Imagine that you have one image that changes every 6 hours; in this case, you should not set the expiration date to a week, the best choice will be around 6 hours.

Avoid bad requests

There is nothing more annoying than bad requests as this kind of requests can reduce the performance of your application drastically. As you probably know, the browsers have a limited number of concurrent connections that they can manage at the same time for the same host. If your website makes a lot of requests, this list of available slots for connections can be full and the remaining requests are queued.

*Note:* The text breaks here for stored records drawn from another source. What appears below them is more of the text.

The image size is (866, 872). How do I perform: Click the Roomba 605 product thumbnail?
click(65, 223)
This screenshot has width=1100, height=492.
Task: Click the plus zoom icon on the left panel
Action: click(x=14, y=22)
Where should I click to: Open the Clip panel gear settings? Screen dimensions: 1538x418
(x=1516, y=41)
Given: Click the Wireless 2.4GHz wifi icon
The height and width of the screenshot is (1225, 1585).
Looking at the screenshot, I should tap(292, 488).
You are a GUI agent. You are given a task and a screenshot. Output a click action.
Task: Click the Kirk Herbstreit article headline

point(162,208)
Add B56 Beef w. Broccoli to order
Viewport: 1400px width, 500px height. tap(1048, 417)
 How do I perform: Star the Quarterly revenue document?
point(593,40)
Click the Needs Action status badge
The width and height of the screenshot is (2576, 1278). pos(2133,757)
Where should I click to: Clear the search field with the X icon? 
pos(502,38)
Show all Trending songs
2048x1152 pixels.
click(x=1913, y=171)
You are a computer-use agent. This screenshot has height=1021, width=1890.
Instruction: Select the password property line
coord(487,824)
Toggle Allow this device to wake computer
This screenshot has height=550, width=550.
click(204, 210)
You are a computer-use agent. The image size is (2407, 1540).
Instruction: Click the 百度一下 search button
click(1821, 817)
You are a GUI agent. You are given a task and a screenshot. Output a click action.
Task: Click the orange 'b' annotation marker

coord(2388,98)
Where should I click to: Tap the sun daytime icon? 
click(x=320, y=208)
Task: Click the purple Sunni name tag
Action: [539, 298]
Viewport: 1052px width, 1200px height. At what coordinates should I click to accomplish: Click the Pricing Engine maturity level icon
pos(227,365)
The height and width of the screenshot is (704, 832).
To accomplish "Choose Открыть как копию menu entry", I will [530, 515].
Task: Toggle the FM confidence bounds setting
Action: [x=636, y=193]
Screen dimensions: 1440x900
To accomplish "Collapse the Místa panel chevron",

Imagine that your browser can manage up to 10 concurrent connections and your web application makes 20 requests. Not all the requests can be attended to at the same time and some of them are queued. What happens now if your application is trying to get an asset and it does not exist? In this case, the browser will waste its time (and slot) waiting for the non-existent asset to be served, but it will never happen.

As a recommendation, keep an eye on your browser developer tools (a set of web debugging tools built into the browsers you can use to debug and profile your site). These tools allow you to spot problematic requests and you can even check the amount of time used on each request. In most of the browsers, you can open the embedded developer tools pressing the F12 key but, if your browser do not open the tools on pressing this key, check the browser's documentation.

Use Content Delivery Networks (CDNs)

A content delivery network hosts a copy of your assets in servers designed to respond quickly and from the closest server possible. That way, if you are moving the requests from your servers to the CDN servers, your web servers will be dealing with fewer requests, improving the performance of your application.

Imagine that you use jQuery in your frontend; if you change your code to load the library from an official CDN, the probability of an user having the library in their browser cache increases.

Our main recommendation is to use CDNs at least for your CSS, JavaScript, and images.